• **Exercise brief**:
Transcribe the entries word for word, from the line containing "You are a computer-use" through the end of the entries. Leave the pictures out of your copy.

• **Data supplied**:
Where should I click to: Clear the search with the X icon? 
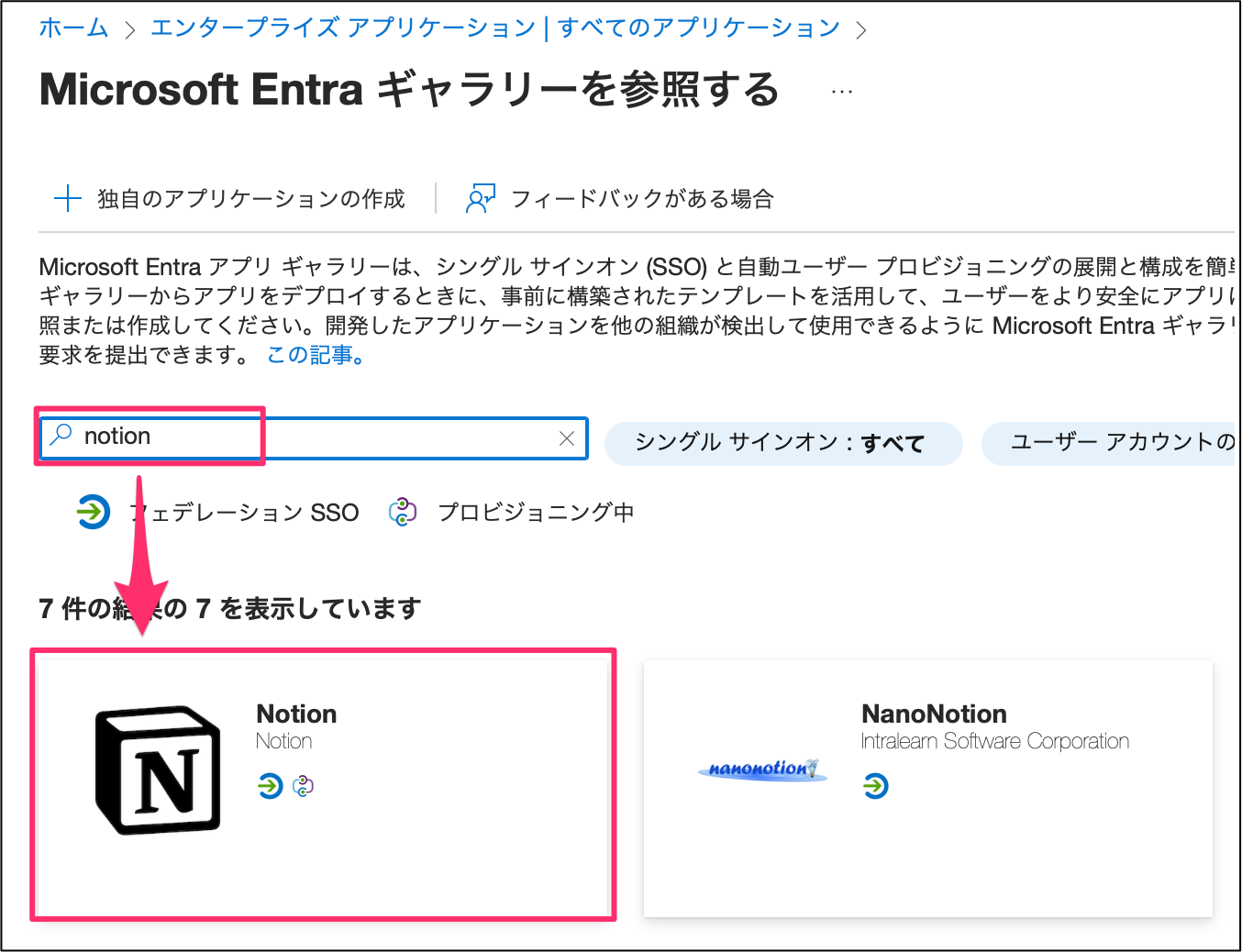click(x=566, y=438)
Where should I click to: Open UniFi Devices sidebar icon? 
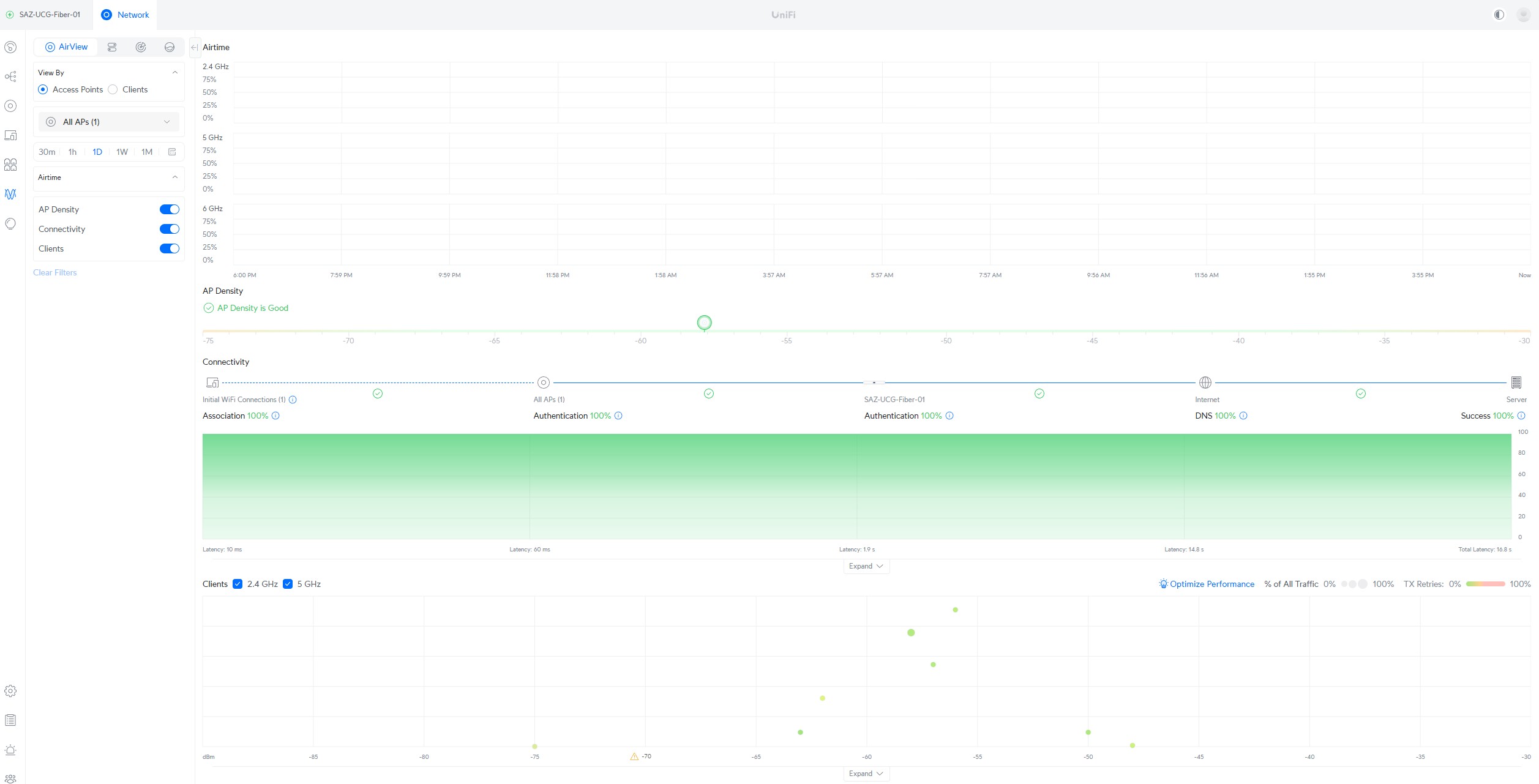[10, 106]
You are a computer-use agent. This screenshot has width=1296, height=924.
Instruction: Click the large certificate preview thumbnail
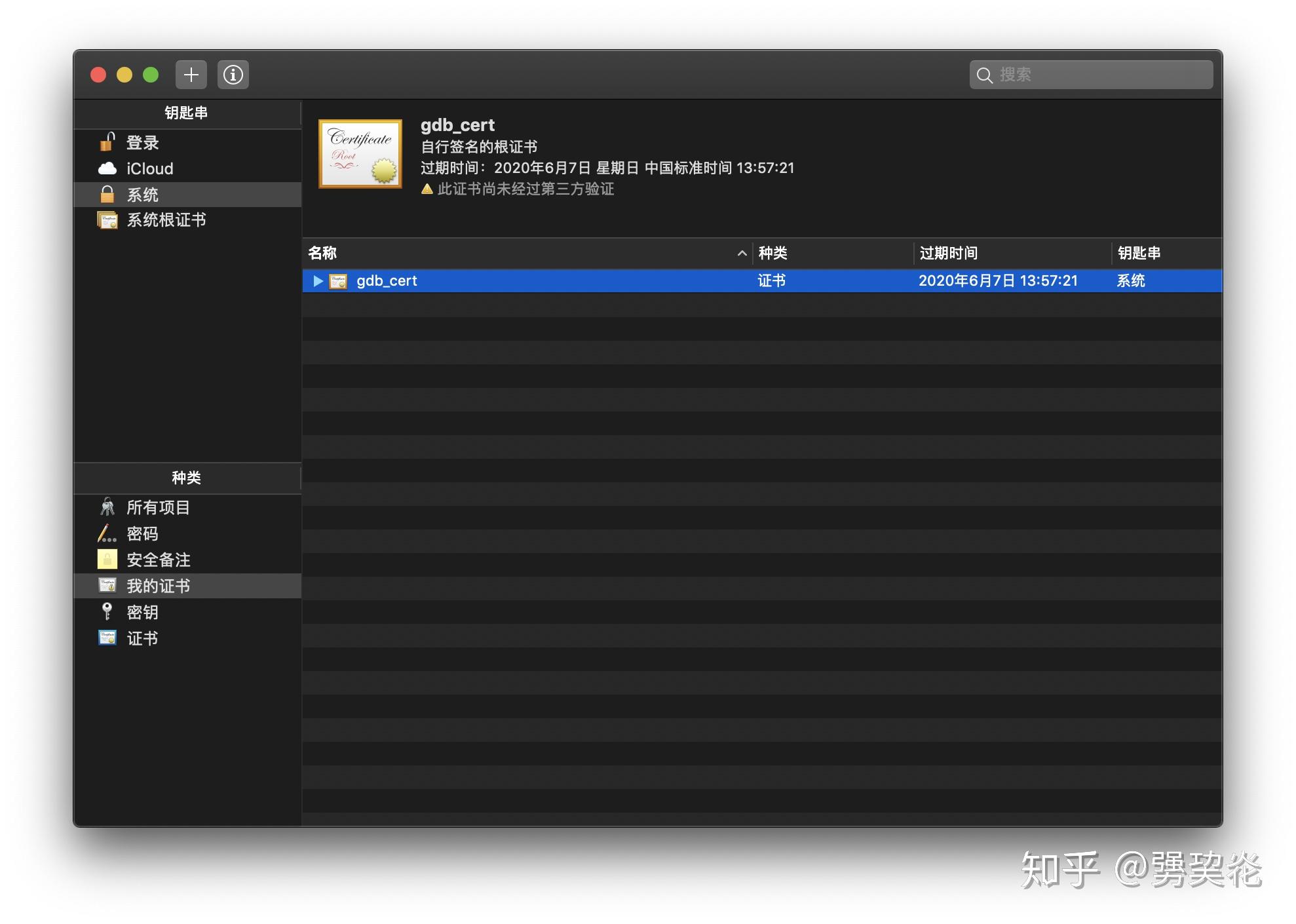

• **Written answer**:
You are a computer-use agent. This screenshot has width=1296, height=924.
Instruction: Click the large certificate preview thumbnail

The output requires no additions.